Collaborative behavior of intruders moving amid grains

TL;DR

This study uses numerical simulations to explore how groups of intruders move within granular materials, revealing cooperative behaviors, force interactions, and optimal spacing for minimal drag, with implications for ground-stirring devices.

Contribution

The paper uncovers the cooperative dynamics of intruders in granular media, highlighting contact chains, medium deformation, and optimal spacing, which are novel insights into granular intruder interactions.

Findings

Intruders cooperate over large distances.

Contact chains link intruders and influence dynamics.

An optimal distance minimizes drag force.

Abstract

We investigate the motion of groups of intruders in a two-dimensional granular system by using discrete numerical simulations. By imposing either a constant velocity or a thrusting force on larger disks (intruders) that move within smaller ones (grains), we obtained instantaneous positions and components of forces for each intruder and grain.
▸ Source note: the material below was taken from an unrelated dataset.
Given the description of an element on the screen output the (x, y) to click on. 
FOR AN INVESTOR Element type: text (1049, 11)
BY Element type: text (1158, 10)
We found that (i) intruders cooperate even when at relatively large distances from each other; (ii) the cooperative dynamics is the result of contact chains linking the intruders as well as compaction and expansion of the granular medium in front and behind, respectively, each intruder; (iii) the collaborative behavior depends on the initial arrangement of intruders; and (iv) for some initial arrangements, the same spatial configuration is eventually reached. Finally, we show the existence of an optimal distance for minimum drag for a given set of intruders, which can prove useful for devices stirring the ground or other granular surfaces.